Le Rwanda a également décidé de placer tous les voyageurs transfrontaliers en quarantaine, mais à la charge du Gouvernement, a suspendu les voyages transfrontaliers par voie terrestre et aérienne, et a mis en place un confinement total, obligeant les personnes à rester chez elles, sauf lorsqu'il était absolument essentiel de sortir. Ici, le Rwanda est allé plus loin que l'Ouganda en interdisant les déplacements internes entre régions.

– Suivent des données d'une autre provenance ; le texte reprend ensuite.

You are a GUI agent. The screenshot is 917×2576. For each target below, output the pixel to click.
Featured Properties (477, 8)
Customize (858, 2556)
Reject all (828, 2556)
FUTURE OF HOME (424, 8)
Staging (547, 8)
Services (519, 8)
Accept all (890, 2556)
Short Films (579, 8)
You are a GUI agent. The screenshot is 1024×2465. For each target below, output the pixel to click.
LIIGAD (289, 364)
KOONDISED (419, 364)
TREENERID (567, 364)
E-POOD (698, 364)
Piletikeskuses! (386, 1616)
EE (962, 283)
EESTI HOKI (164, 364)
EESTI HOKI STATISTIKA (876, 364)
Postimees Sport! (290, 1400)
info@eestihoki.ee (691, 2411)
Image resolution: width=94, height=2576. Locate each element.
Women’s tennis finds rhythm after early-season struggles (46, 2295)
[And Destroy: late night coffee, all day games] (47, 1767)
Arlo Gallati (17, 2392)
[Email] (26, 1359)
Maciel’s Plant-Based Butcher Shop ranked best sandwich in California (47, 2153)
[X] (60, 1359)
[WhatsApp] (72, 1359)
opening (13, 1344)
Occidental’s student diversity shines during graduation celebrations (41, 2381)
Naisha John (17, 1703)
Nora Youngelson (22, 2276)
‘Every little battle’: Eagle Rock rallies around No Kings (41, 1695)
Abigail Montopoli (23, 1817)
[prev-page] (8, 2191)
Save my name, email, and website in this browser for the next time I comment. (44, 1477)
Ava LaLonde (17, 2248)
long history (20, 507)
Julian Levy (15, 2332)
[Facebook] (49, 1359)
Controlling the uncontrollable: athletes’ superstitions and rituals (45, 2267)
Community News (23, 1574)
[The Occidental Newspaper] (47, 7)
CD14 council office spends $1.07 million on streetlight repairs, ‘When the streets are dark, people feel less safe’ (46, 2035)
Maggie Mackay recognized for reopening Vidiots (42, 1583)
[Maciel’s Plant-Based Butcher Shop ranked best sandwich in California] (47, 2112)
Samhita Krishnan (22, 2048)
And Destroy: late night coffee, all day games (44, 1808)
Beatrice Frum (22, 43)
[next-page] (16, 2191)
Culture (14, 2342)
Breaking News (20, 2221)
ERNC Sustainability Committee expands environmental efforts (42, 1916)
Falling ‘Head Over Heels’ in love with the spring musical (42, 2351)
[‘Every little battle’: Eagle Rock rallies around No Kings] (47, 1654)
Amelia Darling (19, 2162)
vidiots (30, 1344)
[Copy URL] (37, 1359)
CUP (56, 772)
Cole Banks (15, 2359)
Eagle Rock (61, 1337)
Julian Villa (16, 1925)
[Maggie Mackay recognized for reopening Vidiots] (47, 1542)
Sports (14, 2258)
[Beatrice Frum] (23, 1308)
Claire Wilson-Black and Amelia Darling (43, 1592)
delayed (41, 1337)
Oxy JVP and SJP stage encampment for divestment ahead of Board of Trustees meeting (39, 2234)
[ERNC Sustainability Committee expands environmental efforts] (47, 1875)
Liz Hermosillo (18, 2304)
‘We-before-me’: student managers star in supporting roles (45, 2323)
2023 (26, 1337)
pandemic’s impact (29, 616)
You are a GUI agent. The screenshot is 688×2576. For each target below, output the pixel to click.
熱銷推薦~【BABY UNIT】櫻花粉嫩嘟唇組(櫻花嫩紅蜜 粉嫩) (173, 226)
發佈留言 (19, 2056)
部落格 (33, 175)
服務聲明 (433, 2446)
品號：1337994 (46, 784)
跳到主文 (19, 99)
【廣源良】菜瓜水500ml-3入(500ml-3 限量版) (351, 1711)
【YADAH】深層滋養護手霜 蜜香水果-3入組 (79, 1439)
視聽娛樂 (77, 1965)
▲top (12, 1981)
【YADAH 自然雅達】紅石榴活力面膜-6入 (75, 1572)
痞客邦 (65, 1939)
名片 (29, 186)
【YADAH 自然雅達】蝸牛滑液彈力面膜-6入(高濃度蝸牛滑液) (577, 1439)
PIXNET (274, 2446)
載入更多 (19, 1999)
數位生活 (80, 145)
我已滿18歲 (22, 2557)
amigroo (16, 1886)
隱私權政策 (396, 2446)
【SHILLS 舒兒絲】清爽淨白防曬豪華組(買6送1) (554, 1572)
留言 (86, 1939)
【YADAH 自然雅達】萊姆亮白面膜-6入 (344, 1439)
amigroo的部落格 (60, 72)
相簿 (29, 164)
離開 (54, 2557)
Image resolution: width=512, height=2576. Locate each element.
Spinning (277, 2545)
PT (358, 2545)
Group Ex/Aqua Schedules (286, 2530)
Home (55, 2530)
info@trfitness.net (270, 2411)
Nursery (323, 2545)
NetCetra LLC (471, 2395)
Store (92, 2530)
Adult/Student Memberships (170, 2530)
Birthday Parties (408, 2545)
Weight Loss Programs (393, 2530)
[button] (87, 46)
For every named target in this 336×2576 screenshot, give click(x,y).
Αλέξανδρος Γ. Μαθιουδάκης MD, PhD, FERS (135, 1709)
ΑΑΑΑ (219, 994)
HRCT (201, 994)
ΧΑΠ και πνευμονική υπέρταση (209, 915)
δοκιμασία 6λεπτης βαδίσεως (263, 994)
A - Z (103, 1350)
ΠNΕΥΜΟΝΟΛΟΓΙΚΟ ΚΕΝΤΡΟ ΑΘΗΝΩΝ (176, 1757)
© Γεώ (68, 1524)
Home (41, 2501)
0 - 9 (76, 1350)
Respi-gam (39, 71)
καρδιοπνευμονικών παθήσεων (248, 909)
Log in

Un leadership fort semble être le facteur commun à l'origine des réponses rapides au Rwanda et en Ouganda. Kagame et Museveni sont réputés pour être des chefs de file dans la plupart des cas, sinon tous, et, par la force de la personnalité ou du charisme, inciter et inspirer les autres, y compris les parlements nationaux, à leur emboîter le pas. Kagame est en outre aidé par la cohésion de l’élite politique rwandaise, la recherche constante d’un consensus entre les partis politiques du pays et l’administration publique particulièrement efficace qui repose sur un système de gouvernement local fort et très organisé. En tant que figures dominantes dans le contexte politique dans lequel ils président, Kagame et Museveni ne sont pas différents de leur homologue tanzanien, John Magufuli qui, remarquablement, a choisi de poursuivre une approche radicalement différente en n'instituant pas le confinement.

Il y a des indications que cette décision que le président Magufuli a défendue au motif qu'un confinement serait désastreux pour l'économie, est soutenue par des pans du public tanzanien. Toutefois, certains commentateurs disent que cela a provoqué un grand nombre de contaminations et de décès, bien au-delà des chiffres officiels du gouvernement. La plupart des critiques à l’endroit de Magufuli sont venues de l'extérieur, parmi lesquels des diplomates, des agences des Nations Unies et des ONG, y compris au sein de la Communauté de l'Afrique de l'Est.

Pourquoi a-t-il réagi si différemment des deux autres dirigeants avec un style de leadership plus ou moins similaire au sien, et pourquoi de nombreux tanzaniens au sein et en dehors du gouvernement l'ont-ils soutenu ? Certains analystes soutiennent que Magufuli nourrit des ambitions pour la Tanzanie, y compris une stratégie d'industrialisation putative, au-dessus de presque tout le reste, comme ce fut le cas avec les ambitions de collectivisation de la Tanzanie sous le défunt Président "Mwalimu" Julius Nyerere. Fait intéressant, ni Kagame ni Museveni ne sont moins engagés dans des programmes de développement et d'industrialisation de même importance politique et hérités, mais ils n'ont pas permis que cela les aveugle de l'impact dévastateur possible de ne pas empêcher le coronavirus de se propager librement.

Une autre explication du comportement de Magufuli pourrait être une décision possible - à la suite de pressions exercées par les missions diplomatiques occidentales et les agences des Nations Unies pour instituer un confinement et les critiques subséquentes des médias internationaux - pour résister à ce qui lui semble être un complot impérialiste. Si cela est vrai, cela ne surprendrait pas les observateurs aguerris de la Tanzanie que ce que certains qualifient de son « anti-impérialisme à bas prix » a trouvé de la sympathie parmi les Tanzaniens à qui la longue histoire d'anti-impérialisme du pays, bien qu'avec un avantage plus sophistiqué sous Nyerere et ses autres successeurs, reste très important.
 

Frederick Golooba-Mutebi est un chercheur et analyste indépendant basé à Kampala et à Kigali.